**EXERCISE TASK**
Lay out the records as a Markdown table with the columns "No." and "Line". Give each nonblank line its own numbered row.
>>>>>
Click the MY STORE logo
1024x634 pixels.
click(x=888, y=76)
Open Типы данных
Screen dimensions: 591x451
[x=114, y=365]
<<<<<
**SOLUTION**
| No. | Line |
|---|---|
| 1 | Click the MY STORE logo |
| 2 | 1024x634 pixels. |
| 3 | click(x=888, y=76) |
| 4 | Open Типы данных |
| 5 | Screen dimensions: 591x451 |
| 6 | [x=114, y=365] |